Supplied material
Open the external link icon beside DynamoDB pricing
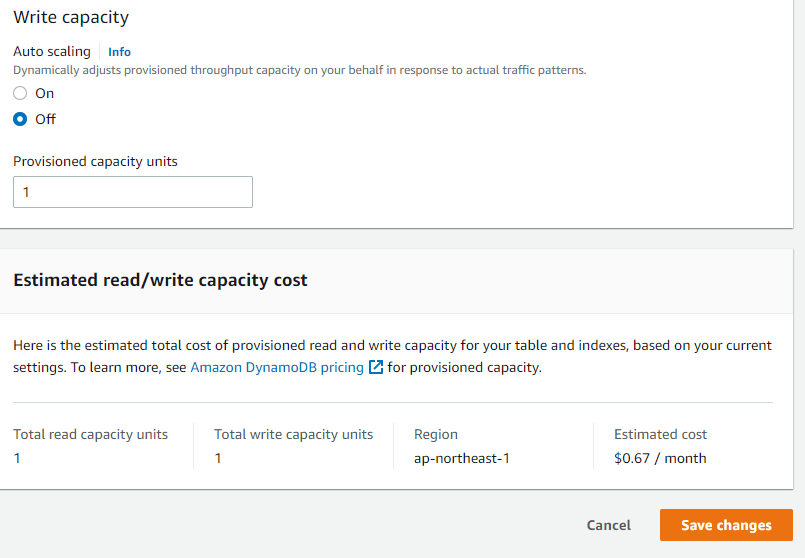This screenshot has width=805, height=558. (x=376, y=367)
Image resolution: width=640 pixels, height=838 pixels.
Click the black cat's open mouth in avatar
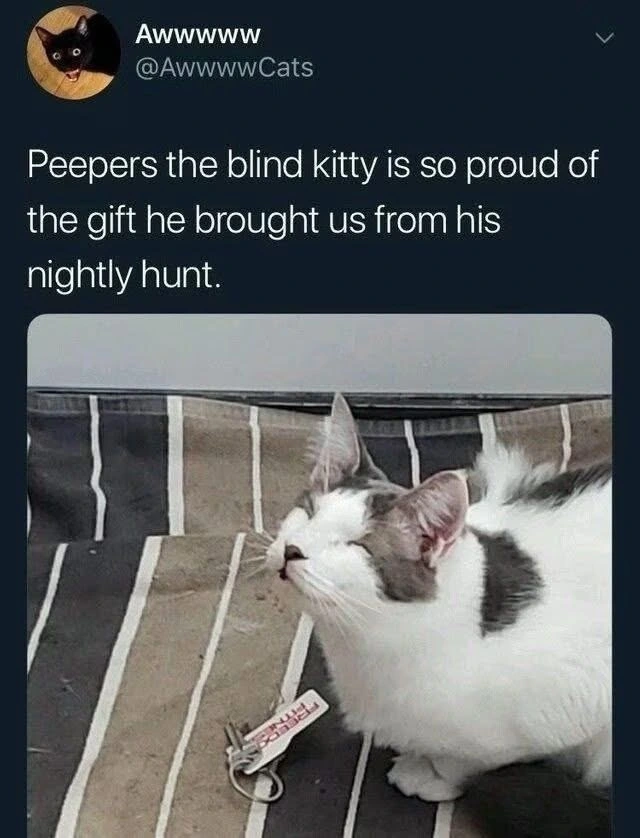click(x=71, y=76)
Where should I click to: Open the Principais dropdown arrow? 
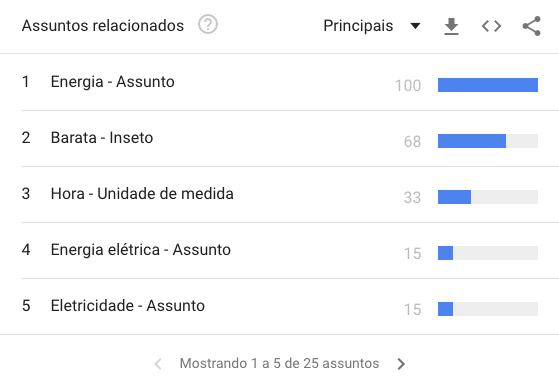(415, 26)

Required action
From the material above, write out exactly the lines from the line with "Click the black cat's open mouth in avatar" through the closing line, inclusive, and no pictures.

Output for this task
Click the black cat's open mouth in avatar
click(x=71, y=76)
Where should I click to: Open the Principais dropdown arrow? 
(415, 26)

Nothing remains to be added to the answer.